The currency — the best performer among its Group of 10 peers last year — started 2019 with a bang as money managers sought haven assets amid signs of slowing global growth.
Analysts from Deutsche Bank and Credit Agricole to Commerzbank predicted the yen will strengthen to as much as 100 per greenback this year, driven in part by expectations that the Bank of Japan will pivot away from its massive monetary stimulus program.
But the currency has begun to lose its appeal as risk appetite returns. To make matters worse, recent economic reports from machinery orders to exports and vehicle sales have come in decidedly on the downside. That makes December retail sales and factory output figures, to be released Wednesday and Thursday, all the more important.
With dollar-yen rates already testing technical resistance near the 110 level, more bad news on the data front will likely forestall any chance of a decline in the near term.
After sliding 1 percent month over month in November, industrial production is forecast to have dropped another 0.5 percent last month, according to a Bloomberg survey of economists. Retail sales figures are predicted to be slightly better, with a 0.4 percent advance seen following November’s 1.1 percent decline.
While a more hawkish BOJ would certainly help the yen regain its momentum despite recent dour data, signs of policy normalization failed to manifest following last week’s Policy Board meeting. Officials cut their core inflation forecasts for fiscal 2019 and 2020, prompting interest-rate markets to dial back any tightening expectations priced into the forward overnight index swap curve.
Technicals aren’t offering much help either, with the dollar-yen’s moving average convergence-divergence, a momentum indicator, beginning to turn bullish, rising above the signal line and approaching zero.

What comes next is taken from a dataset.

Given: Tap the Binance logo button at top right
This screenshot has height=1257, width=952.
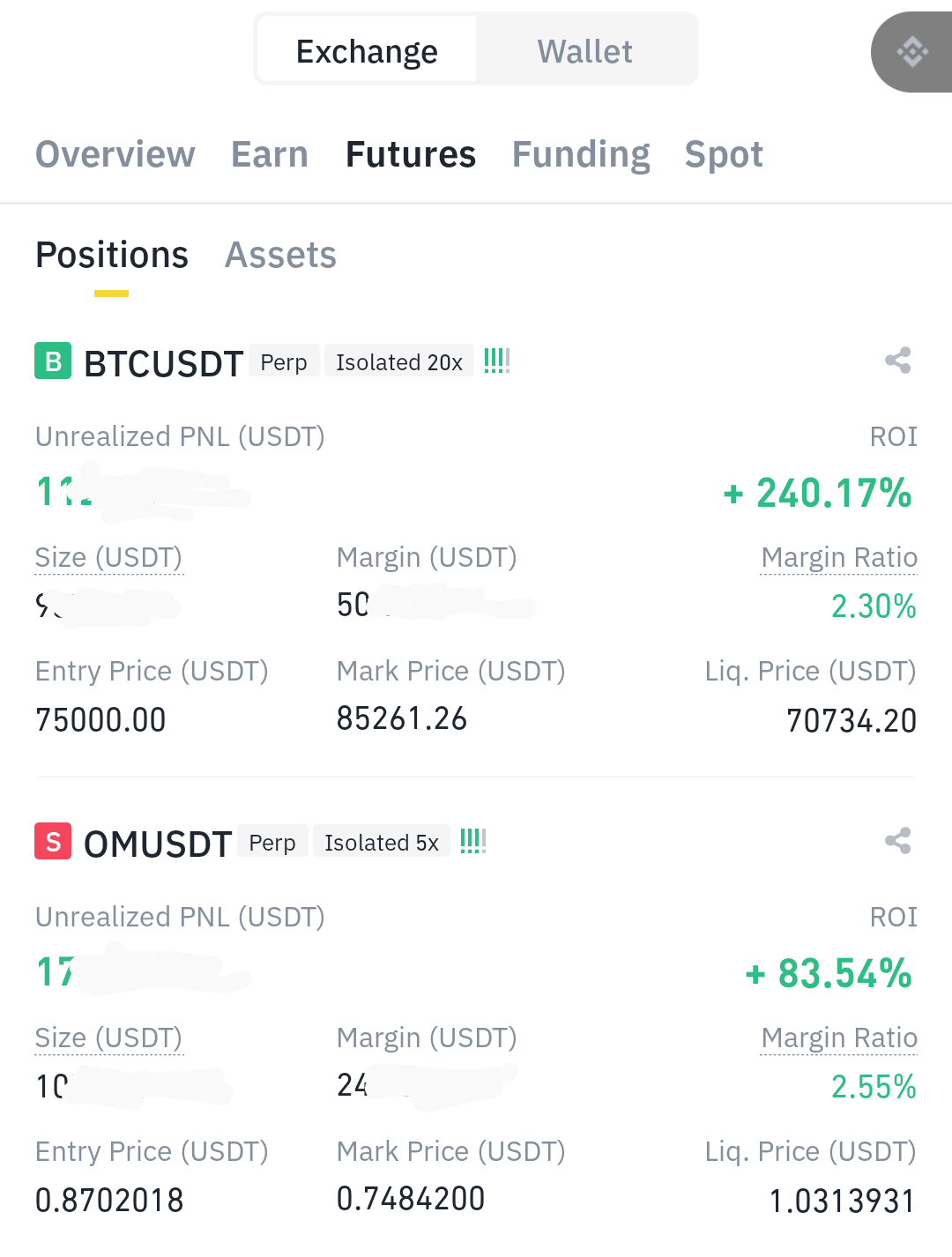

A global economic downturn may be one of the few potential saving graces for the Japanese currency. The International Monetary Fund last week downgraded its forecast for the second time in three months and warned that fresh trade tensions could spell further trouble.
U.S. Commerce Secretary Wilbur Ross said last Thursday that Washington and Beijing remain “miles and miles” from a resolution to the trade war, and that the outcome will hinge on whether China agrees to deepen economic reforms and further open its markets.
Yet should Chinese Vice Premier Liu He and U.S. Trade Representative Robert Lighthizer make progress toward breaking the impasse when they meet in Washington later this week, the prospects of the yen approaching 105 per dollar anytime soon — much less 100 — will seem far fetched indeed.